Instruction: Format the data from the line containing "The image size is (1025, 500)." through the line containing "Action: click(x=339, y=105)" as a JSON list of strings, one string per line and no blank lines. Leave the pictures out of the answer.

Extracted records:
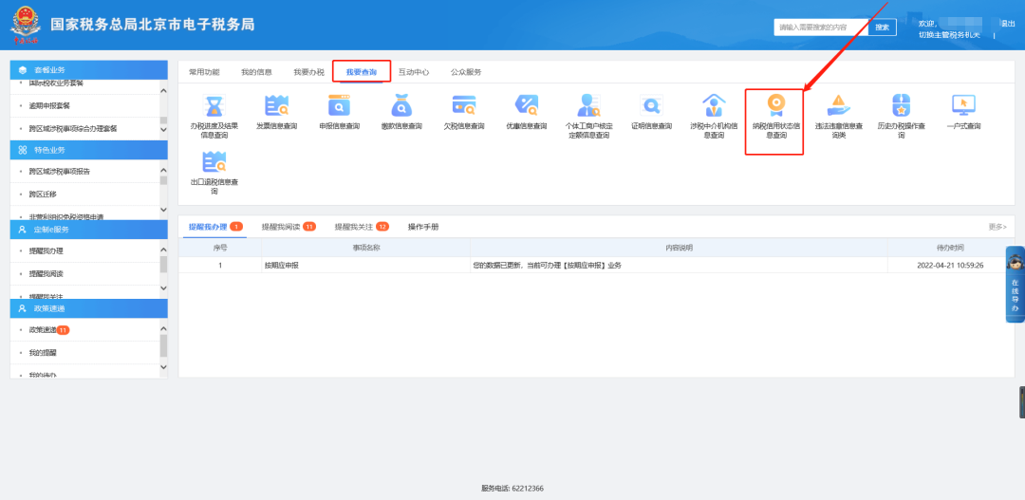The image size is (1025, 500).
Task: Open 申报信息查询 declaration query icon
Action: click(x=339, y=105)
...
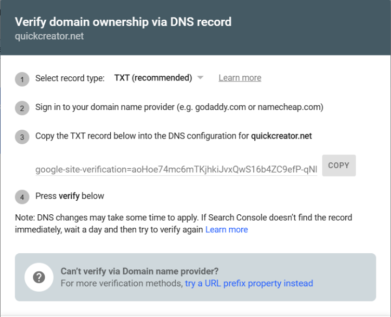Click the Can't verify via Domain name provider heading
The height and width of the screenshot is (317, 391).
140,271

Finished task:
[
  "The image size is (1025, 500).",
  "Task: Open 申报信息查询 declaration query icon",
  "Action: click(x=339, y=105)"
]